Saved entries
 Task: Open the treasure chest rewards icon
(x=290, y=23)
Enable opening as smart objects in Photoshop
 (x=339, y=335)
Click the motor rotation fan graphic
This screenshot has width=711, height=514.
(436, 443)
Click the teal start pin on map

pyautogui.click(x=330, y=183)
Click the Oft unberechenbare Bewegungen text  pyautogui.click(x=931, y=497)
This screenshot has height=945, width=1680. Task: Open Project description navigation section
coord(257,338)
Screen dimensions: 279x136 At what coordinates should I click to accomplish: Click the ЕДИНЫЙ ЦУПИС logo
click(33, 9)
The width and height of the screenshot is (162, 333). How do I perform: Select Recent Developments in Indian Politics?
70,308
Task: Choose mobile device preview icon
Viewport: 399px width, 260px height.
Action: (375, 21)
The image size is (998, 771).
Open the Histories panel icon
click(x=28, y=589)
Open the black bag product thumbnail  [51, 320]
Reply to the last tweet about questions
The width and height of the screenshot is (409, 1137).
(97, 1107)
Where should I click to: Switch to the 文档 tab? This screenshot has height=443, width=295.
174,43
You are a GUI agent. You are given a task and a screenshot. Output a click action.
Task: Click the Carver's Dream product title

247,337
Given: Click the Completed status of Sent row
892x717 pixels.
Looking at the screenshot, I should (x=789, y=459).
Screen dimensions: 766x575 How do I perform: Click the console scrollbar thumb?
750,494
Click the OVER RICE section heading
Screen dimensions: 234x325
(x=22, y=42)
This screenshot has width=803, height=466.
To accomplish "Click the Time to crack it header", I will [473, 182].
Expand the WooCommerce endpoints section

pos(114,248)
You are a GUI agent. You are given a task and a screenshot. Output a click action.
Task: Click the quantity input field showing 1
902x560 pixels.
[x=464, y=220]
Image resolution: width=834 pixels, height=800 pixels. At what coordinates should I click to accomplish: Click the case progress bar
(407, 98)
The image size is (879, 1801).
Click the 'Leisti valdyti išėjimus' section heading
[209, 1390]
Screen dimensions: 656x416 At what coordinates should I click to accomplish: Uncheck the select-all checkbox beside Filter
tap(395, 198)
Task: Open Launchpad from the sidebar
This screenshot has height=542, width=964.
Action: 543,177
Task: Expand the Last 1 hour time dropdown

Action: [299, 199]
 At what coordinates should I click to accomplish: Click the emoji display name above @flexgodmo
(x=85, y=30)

▶ Work item
Write out again, exactly, the line containing "Task: Open Launchpad from the sidebar" and every later line of the records. Omit the rest.

▶ Reply to the task
Task: Open Launchpad from the sidebar
This screenshot has height=542, width=964.
Action: 543,177
Task: Expand the Last 1 hour time dropdown

Action: [299, 199]
 At what coordinates should I click to accomplish: Click the emoji display name above @flexgodmo
(x=85, y=30)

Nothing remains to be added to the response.